LISTING -
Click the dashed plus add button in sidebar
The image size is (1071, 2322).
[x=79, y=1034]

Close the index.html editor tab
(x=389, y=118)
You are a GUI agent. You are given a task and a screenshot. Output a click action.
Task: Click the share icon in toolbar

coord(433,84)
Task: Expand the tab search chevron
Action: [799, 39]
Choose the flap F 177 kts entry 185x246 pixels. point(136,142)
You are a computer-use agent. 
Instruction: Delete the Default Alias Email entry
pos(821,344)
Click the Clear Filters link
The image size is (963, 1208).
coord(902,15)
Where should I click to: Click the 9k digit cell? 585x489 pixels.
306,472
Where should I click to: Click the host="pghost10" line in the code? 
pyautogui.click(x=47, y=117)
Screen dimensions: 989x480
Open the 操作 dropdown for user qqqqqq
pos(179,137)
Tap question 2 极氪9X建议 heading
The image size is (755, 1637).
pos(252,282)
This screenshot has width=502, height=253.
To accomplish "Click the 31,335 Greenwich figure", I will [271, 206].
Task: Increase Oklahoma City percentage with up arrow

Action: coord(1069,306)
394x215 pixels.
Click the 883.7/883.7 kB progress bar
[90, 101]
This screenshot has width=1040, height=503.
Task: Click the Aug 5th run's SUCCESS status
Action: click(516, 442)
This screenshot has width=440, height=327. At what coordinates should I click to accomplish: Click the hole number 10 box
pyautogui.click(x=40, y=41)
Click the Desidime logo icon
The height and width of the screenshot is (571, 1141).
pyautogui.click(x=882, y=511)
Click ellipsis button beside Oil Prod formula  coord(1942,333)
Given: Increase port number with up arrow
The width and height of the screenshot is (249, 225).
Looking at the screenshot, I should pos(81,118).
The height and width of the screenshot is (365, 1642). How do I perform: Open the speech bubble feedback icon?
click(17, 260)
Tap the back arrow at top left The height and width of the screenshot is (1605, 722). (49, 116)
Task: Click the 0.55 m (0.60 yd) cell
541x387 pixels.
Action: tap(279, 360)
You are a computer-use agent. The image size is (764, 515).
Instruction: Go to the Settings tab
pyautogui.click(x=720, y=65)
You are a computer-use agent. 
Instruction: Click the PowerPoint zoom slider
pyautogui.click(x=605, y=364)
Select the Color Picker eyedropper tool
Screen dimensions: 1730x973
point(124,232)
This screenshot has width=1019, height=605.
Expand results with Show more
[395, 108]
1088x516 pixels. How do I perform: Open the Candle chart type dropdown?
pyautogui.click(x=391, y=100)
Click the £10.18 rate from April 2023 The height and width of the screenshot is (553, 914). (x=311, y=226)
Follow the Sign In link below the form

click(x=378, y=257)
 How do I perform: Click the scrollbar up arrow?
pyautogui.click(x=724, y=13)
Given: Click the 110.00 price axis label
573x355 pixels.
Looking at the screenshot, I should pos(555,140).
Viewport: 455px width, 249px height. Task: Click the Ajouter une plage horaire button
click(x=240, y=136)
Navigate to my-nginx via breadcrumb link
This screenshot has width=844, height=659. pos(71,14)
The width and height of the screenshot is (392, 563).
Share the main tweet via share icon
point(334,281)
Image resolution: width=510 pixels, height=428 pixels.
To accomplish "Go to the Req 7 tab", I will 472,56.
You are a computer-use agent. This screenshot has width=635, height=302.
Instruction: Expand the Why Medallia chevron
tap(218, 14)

EXERCISE DETAILS - Can you return every line of the material above unchanged, in the same order?

FULL OUTPUT -
Click the dashed plus add button in sidebar
The image size is (1071, 2322).
[x=79, y=1034]

Close the index.html editor tab
(x=389, y=118)
You are a GUI agent. You are given a task and a screenshot. Output a click action.
Task: Click the share icon in toolbar

coord(433,84)
Task: Expand the tab search chevron
Action: [799, 39]
Choose the flap F 177 kts entry 185x246 pixels. point(136,142)
You are a computer-use agent. 
Instruction: Delete the Default Alias Email entry
pos(821,344)
Click the Clear Filters link
The image size is (963, 1208).
coord(902,15)
Where should I click to: Click the 9k digit cell? 585x489 pixels.
306,472
Where should I click to: Click the host="pghost10" line in the code? 
pyautogui.click(x=47, y=117)
Screen dimensions: 989x480
Open the 操作 dropdown for user qqqqqq
pos(179,137)
Tap question 2 极氪9X建议 heading
The image size is (755, 1637).
pos(252,282)
This screenshot has width=502, height=253.
To accomplish "Click the 31,335 Greenwich figure", I will [271, 206].
Task: Increase Oklahoma City percentage with up arrow

Action: coord(1069,306)
394x215 pixels.
Click the 883.7/883.7 kB progress bar
[90, 101]
This screenshot has width=1040, height=503.
Task: Click the Aug 5th run's SUCCESS status
Action: click(516, 442)
This screenshot has width=440, height=327. At what coordinates should I click to accomplish: Click the hole number 10 box
pyautogui.click(x=40, y=41)
Click the Desidime logo icon
The height and width of the screenshot is (571, 1141).
pyautogui.click(x=882, y=511)
Click ellipsis button beside Oil Prod formula  coord(1942,333)
Given: Increase port number with up arrow
The width and height of the screenshot is (249, 225).
Looking at the screenshot, I should pos(81,118).
The height and width of the screenshot is (365, 1642). How do I perform: Open the speech bubble feedback icon?
click(17, 260)
Tap the back arrow at top left The height and width of the screenshot is (1605, 722). (49, 116)
Task: Click the 0.55 m (0.60 yd) cell
541x387 pixels.
Action: tap(279, 360)
You are a computer-use agent. The image size is (764, 515).
Instruction: Go to the Settings tab
pyautogui.click(x=720, y=65)
You are a computer-use agent. 
Instruction: Click the PowerPoint zoom slider
pyautogui.click(x=605, y=364)
Select the Color Picker eyedropper tool
Screen dimensions: 1730x973
point(124,232)
This screenshot has width=1019, height=605.
Expand results with Show more
[395, 108]
1088x516 pixels. How do I perform: Open the Candle chart type dropdown?
pyautogui.click(x=391, y=100)
Click the £10.18 rate from April 2023 The height and width of the screenshot is (553, 914). (x=311, y=226)
Follow the Sign In link below the form

click(x=378, y=257)
 How do I perform: Click the scrollbar up arrow?
pyautogui.click(x=724, y=13)
Given: Click the 110.00 price axis label
573x355 pixels.
Looking at the screenshot, I should pos(555,140).
Viewport: 455px width, 249px height. Task: Click the Ajouter une plage horaire button
click(x=240, y=136)
Navigate to my-nginx via breadcrumb link
This screenshot has width=844, height=659. pos(71,14)
The width and height of the screenshot is (392, 563).
Share the main tweet via share icon
point(334,281)
Image resolution: width=510 pixels, height=428 pixels.
To accomplish "Go to the Req 7 tab", I will 472,56.
You are a computer-use agent. This screenshot has width=635, height=302.
Instruction: Expand the Why Medallia chevron
tap(218, 14)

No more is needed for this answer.